My mother is not just another news article or statistic, murder is all over the news and we are all used to hearing about it and think that we can just turn away, but I guarantee behind the 1 person you see in the newspaper who lost their life, there is a handful of people who have also been knocked down and devastated by the loss. Someones brother, sister, mother.. you can't bring them back, but you CAN make sure their murderers can't be released to further terrorize victims who have lost so much already.
I also feel sorry for the other lives affected by this murder.

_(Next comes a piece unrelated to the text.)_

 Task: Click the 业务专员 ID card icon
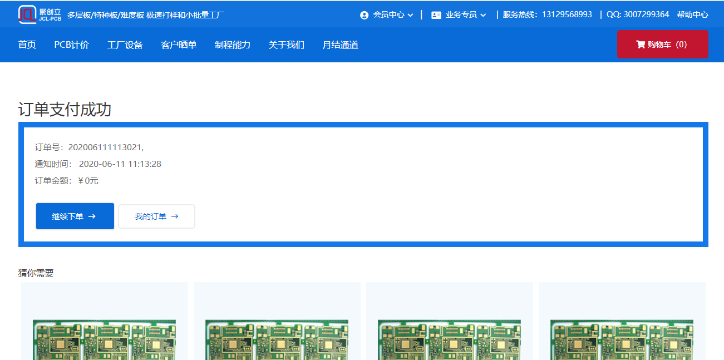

The Shmulz family she was staying with, who I'm sure felt some guilt she was allowed to stay there. Her own family, who has to accept that their daughter is a murderer, it is none of their fault. All fault lies in her, and she must take responsibility for her actions. 
Please give Virginia Krall the MAXIMUM sentence for the murder of my mother, Yolanda Meraz, and the attempted murders of myself, my aunt, and my grandma. It is my strongest belief that if you hold such low regard for your own life, and the lives of complete strangers, you are PAST THE POINT OF REHABILITATION. No murderer should ever be free to live among innocent human beings. I NEVER WANT TO SEE THE DAY WHEN SHE IS RELEASED. Thank you so much for your time.

Respectfully yours,
Megan Bufford



This was the craziest time of my life (aside from the night itself, of course)



Me wearing my moms pin during the sentencing, holding up a photo board of her. Me and Matt waiting anxiously for the verdict. My dad's face says it all... VK walking in. Me finding out the verdict.